Top of Information provided

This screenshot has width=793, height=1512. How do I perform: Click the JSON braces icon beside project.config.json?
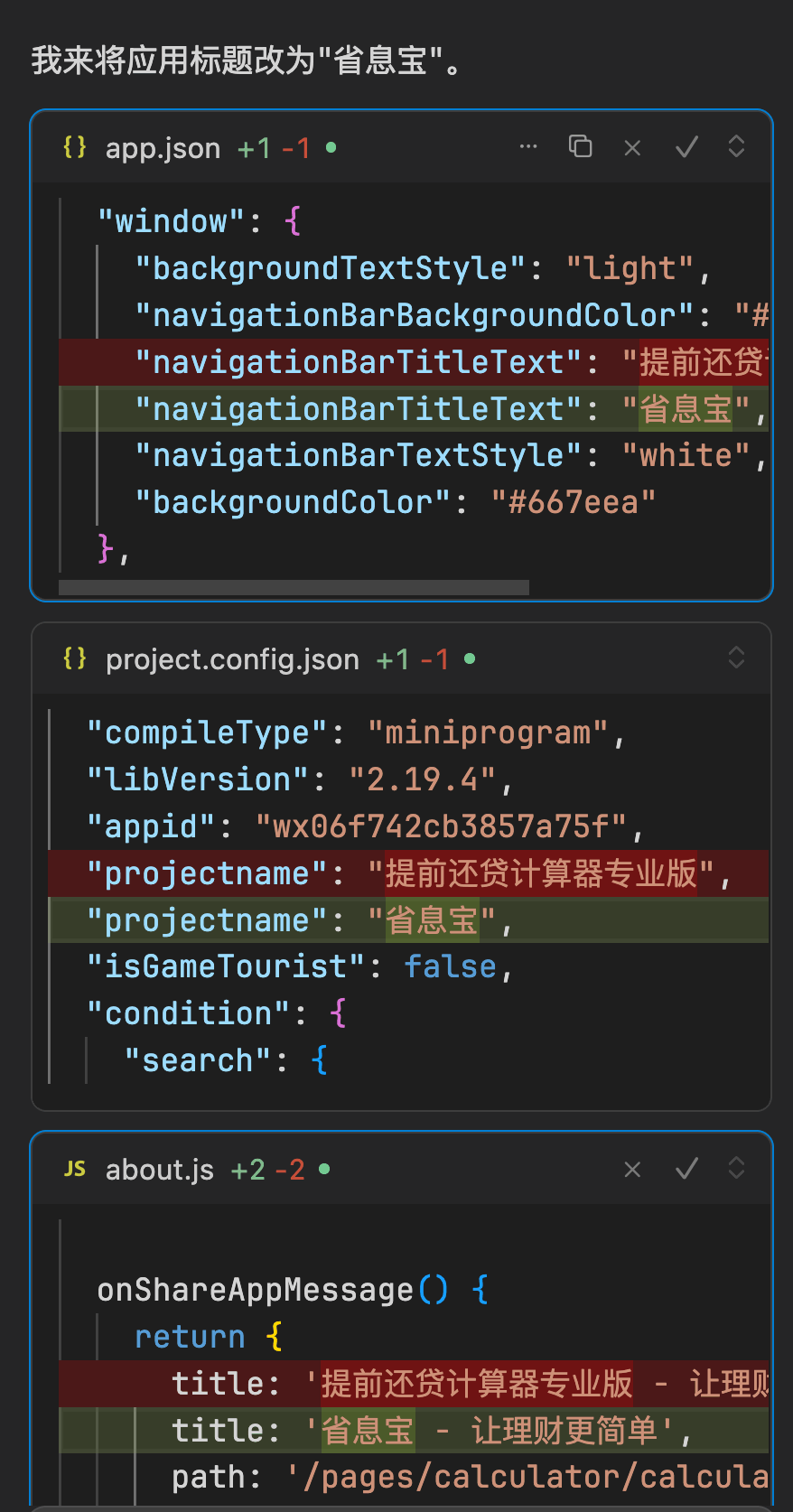[x=75, y=658]

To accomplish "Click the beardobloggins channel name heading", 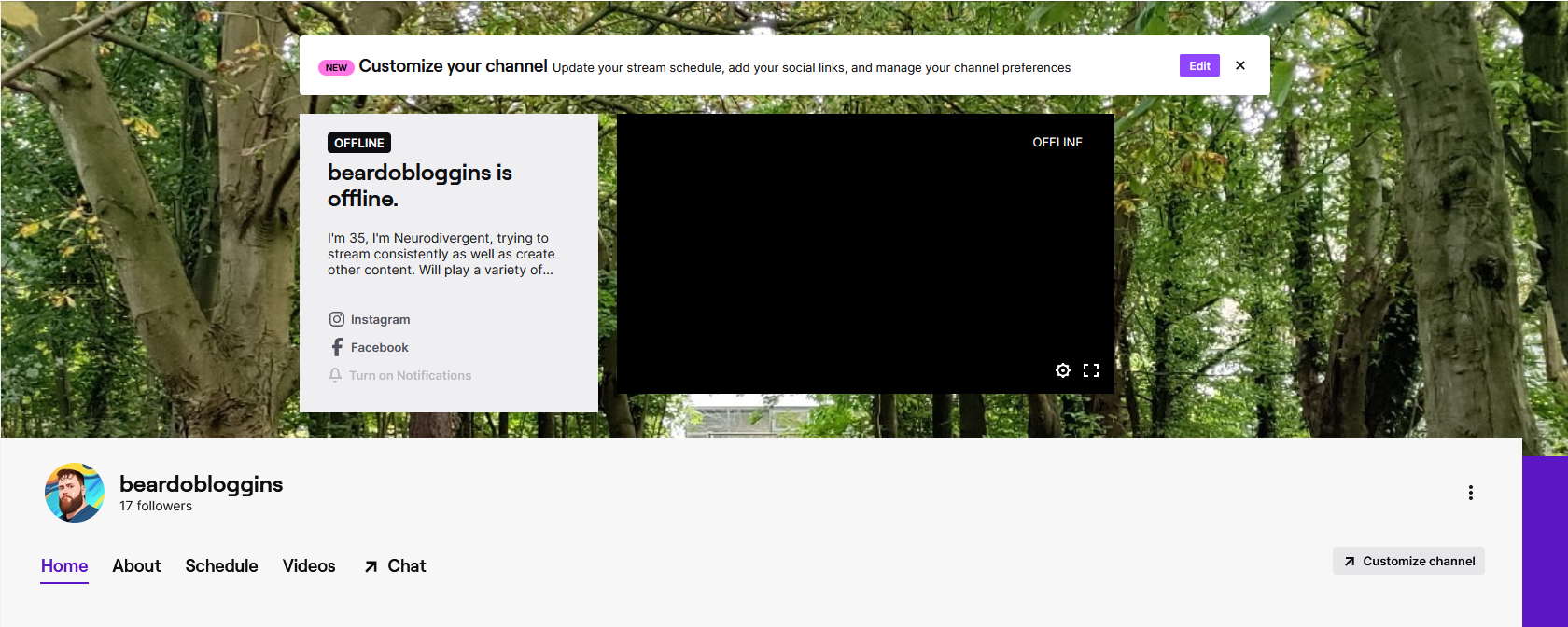I will tap(201, 484).

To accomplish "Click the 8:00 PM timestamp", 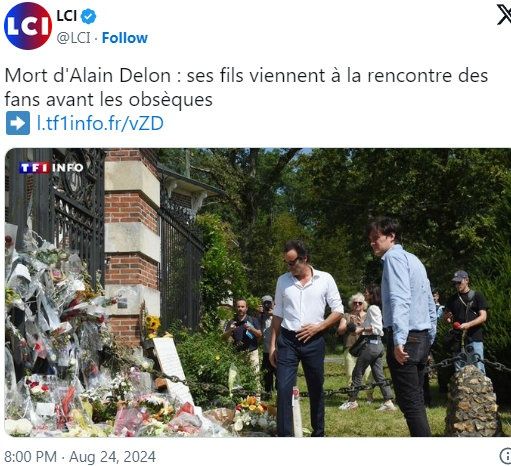I will coord(30,457).
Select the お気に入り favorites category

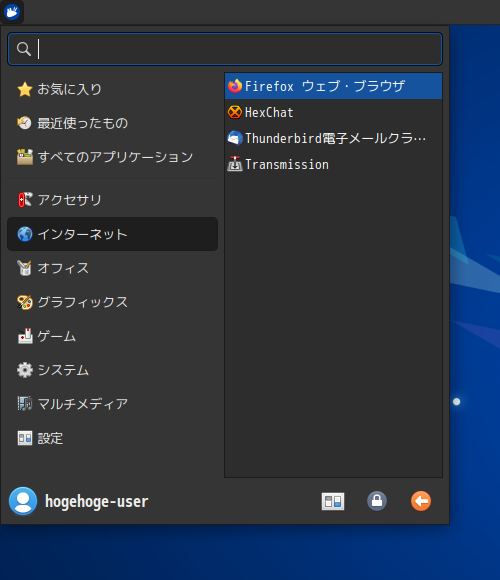tap(112, 89)
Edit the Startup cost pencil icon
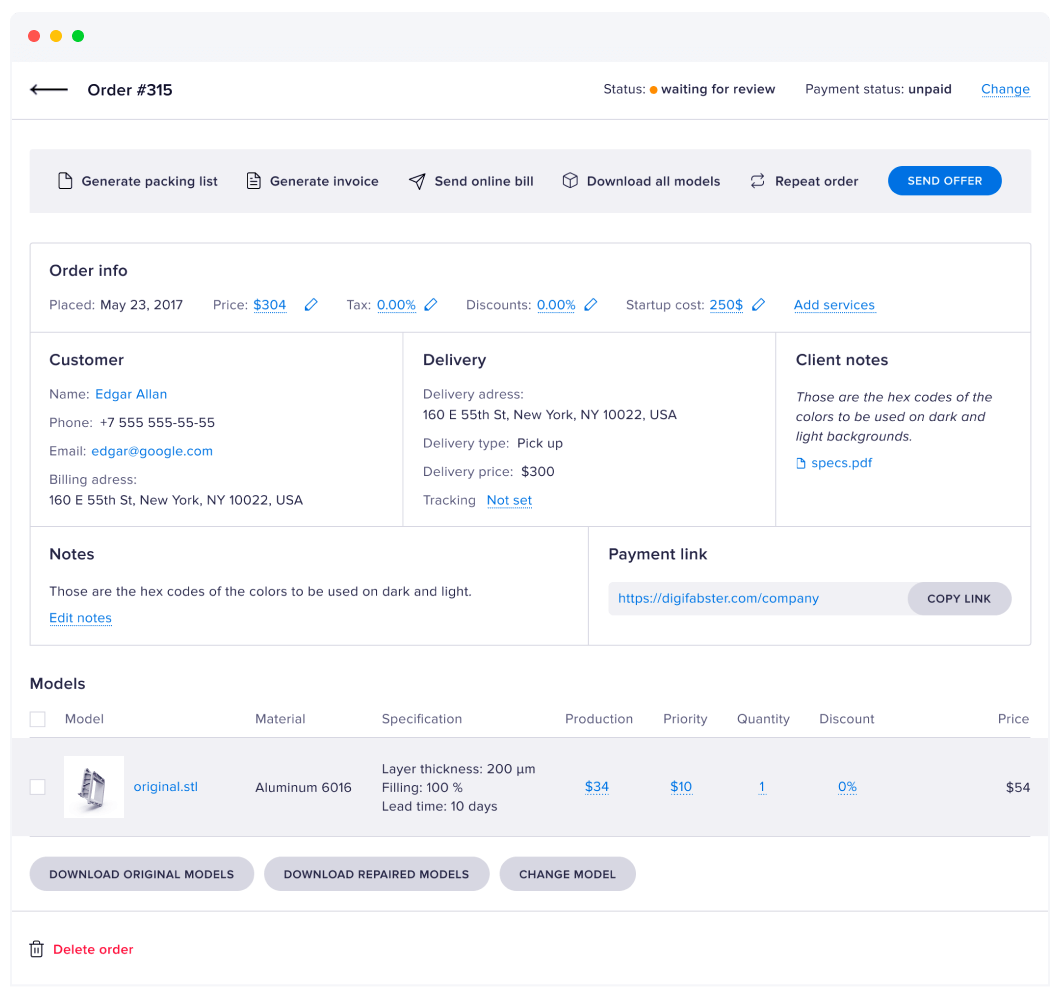 (758, 304)
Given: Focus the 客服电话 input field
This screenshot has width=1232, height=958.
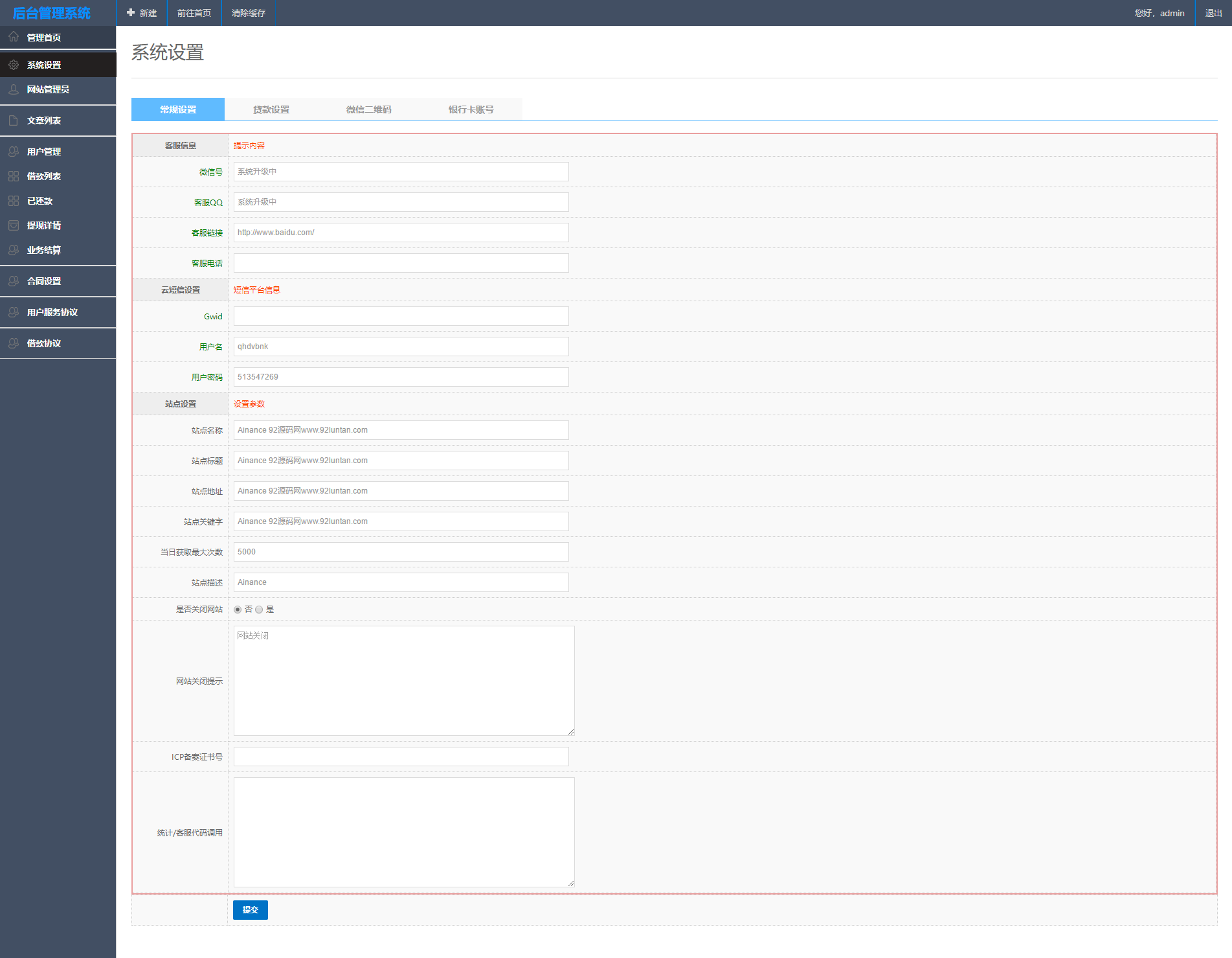Looking at the screenshot, I should pyautogui.click(x=401, y=263).
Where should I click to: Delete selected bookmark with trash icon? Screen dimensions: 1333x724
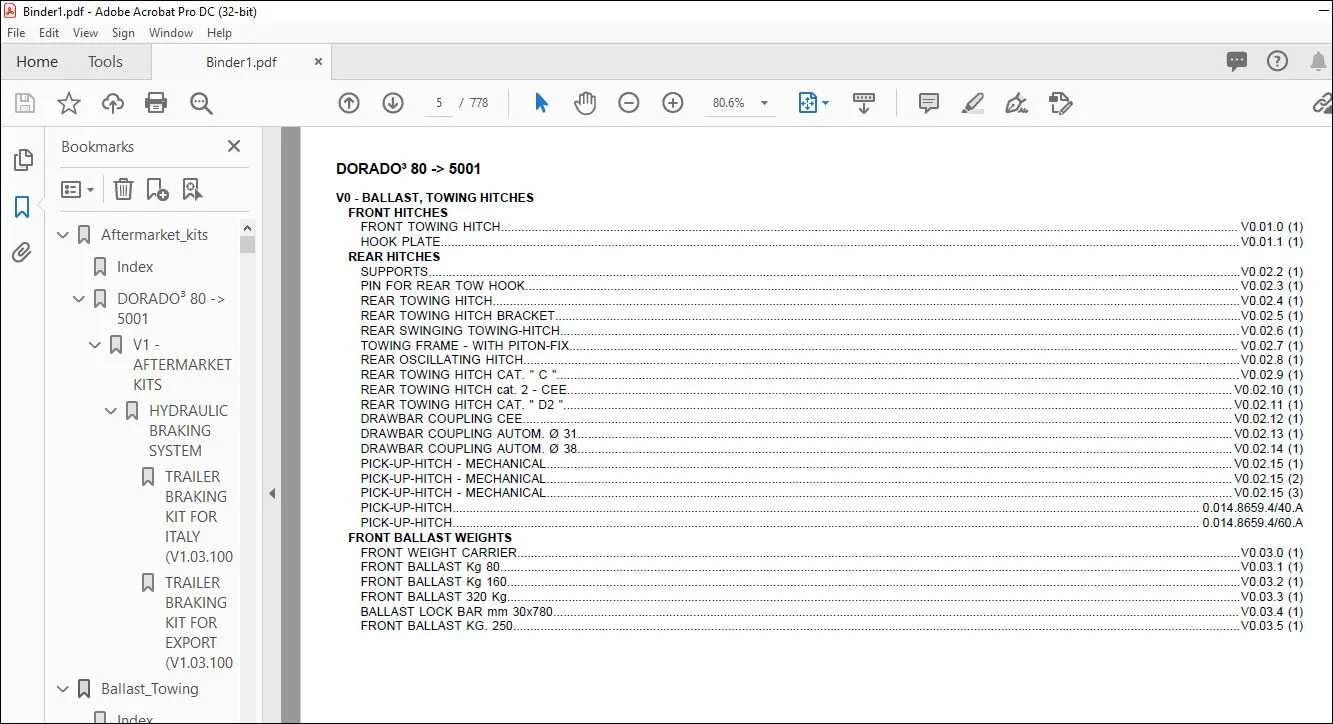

Bottom of Information provided

What to do:
Every line from the one holding "Given: Focus the 客服电话 input field" through the last line of the entries above, and nothing else, is to be restated word for word. Pictures stay out.

Your solution:
Given: Focus the 客服电话 input field
This screenshot has width=1232, height=958.
Looking at the screenshot, I should pyautogui.click(x=401, y=263).
Where should I click to: Delete selected bookmark with trash icon? Screen dimensions: 1333x724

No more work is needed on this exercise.